(Stored data)

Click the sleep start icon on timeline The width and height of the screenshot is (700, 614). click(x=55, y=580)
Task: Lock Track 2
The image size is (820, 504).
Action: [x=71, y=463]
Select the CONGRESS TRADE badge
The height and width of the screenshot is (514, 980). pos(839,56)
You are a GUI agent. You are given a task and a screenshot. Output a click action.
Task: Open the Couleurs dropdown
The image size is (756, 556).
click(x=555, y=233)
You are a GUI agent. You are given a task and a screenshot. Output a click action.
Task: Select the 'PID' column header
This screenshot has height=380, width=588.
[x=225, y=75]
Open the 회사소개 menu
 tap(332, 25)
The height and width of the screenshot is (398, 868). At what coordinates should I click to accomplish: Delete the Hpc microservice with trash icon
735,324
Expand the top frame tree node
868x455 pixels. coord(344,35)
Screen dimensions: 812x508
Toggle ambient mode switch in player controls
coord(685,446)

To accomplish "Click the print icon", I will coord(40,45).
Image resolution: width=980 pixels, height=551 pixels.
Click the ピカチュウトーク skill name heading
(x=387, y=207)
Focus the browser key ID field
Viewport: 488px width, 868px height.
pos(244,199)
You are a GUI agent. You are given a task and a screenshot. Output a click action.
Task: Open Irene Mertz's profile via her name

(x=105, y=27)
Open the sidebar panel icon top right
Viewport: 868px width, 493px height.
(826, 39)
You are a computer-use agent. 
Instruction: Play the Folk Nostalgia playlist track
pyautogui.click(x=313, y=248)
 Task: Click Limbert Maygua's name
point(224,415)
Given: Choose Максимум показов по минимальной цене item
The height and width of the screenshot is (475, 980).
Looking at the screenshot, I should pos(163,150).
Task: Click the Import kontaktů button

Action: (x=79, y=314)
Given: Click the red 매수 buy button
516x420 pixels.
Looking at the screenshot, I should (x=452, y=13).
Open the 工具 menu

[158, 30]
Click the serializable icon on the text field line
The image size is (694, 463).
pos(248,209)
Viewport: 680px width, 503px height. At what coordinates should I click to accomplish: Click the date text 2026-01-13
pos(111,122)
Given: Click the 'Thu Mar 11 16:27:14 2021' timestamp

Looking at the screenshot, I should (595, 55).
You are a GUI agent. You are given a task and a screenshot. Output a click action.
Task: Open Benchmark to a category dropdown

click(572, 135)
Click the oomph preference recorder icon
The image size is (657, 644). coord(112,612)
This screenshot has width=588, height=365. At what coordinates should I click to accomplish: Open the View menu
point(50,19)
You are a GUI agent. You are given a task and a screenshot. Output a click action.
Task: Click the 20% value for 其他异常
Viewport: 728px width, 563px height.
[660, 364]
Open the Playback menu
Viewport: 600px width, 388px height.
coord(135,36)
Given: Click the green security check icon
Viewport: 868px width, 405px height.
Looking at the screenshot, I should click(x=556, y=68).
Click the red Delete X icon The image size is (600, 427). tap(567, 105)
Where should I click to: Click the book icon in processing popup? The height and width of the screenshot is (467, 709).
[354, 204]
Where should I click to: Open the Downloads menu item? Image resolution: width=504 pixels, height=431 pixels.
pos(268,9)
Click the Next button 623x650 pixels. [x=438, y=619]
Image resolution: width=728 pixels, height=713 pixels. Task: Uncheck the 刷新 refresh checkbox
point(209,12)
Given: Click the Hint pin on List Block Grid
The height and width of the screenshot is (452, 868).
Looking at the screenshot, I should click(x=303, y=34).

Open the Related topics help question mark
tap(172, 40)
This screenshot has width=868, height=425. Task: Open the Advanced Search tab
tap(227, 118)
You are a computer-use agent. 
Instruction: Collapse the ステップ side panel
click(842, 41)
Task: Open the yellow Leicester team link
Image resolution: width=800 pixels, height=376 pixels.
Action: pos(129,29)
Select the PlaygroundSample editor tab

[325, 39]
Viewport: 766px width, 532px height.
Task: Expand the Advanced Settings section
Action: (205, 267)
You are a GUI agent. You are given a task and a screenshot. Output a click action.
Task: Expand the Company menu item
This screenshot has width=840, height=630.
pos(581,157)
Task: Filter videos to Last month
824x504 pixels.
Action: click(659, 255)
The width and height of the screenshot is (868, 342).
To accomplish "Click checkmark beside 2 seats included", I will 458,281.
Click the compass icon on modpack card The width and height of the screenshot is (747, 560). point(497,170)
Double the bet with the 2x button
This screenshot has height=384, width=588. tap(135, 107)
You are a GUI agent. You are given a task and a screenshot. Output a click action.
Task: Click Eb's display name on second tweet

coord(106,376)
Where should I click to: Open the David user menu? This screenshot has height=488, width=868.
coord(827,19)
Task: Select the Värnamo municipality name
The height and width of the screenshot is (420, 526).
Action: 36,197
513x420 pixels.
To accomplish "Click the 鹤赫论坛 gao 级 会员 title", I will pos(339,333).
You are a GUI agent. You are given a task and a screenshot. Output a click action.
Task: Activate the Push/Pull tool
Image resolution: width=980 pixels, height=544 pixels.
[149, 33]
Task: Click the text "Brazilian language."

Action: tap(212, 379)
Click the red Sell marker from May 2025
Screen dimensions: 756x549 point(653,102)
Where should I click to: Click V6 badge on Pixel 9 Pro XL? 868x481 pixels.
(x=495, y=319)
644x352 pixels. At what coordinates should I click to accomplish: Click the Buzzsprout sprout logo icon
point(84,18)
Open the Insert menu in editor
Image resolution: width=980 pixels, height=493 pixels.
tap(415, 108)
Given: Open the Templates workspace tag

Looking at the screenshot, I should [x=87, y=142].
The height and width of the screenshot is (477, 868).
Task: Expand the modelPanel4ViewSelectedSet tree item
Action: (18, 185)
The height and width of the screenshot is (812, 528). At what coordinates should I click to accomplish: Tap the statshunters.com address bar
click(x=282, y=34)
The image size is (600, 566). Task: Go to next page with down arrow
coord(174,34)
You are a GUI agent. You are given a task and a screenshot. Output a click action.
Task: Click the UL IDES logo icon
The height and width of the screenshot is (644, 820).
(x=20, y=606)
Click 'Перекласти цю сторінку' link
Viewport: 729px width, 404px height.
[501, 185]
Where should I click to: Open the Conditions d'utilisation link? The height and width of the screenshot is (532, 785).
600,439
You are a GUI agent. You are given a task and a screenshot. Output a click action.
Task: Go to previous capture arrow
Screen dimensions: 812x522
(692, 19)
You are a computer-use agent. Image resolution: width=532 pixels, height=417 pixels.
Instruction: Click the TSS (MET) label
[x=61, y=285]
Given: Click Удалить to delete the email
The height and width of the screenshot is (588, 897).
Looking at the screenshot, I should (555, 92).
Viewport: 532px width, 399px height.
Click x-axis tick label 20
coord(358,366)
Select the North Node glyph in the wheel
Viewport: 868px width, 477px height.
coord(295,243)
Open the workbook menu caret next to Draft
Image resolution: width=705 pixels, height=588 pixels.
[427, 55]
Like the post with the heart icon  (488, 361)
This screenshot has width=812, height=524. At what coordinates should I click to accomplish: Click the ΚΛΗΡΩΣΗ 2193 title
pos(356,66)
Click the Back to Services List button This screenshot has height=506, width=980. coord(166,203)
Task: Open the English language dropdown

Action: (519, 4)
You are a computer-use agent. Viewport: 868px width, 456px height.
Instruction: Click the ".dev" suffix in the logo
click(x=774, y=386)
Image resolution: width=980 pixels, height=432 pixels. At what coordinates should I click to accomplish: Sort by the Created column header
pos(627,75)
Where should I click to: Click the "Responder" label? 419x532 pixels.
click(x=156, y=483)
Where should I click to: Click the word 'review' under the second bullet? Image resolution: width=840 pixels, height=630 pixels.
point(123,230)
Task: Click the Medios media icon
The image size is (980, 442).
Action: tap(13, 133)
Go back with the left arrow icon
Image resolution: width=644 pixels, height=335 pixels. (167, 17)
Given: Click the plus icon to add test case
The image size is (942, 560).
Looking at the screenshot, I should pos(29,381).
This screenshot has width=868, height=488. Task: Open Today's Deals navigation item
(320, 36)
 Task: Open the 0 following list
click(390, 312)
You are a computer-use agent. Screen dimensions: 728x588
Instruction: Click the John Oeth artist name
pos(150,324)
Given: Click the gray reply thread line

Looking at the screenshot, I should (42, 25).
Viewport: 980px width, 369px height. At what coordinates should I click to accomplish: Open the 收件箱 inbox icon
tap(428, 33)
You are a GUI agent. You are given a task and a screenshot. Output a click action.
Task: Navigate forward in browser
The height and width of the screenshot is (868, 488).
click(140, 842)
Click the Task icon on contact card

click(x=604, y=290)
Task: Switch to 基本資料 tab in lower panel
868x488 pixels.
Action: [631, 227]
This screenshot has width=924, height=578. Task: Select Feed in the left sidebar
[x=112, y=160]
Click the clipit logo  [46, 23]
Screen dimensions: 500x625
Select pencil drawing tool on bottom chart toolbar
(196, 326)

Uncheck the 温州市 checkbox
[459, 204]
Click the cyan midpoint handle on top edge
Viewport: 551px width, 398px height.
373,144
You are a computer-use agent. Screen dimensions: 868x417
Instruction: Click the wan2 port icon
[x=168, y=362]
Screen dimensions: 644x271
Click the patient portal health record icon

Exercise >> Determine how many lines above contain the word "will", then give the number by itself.

Answer to this exercise >> 3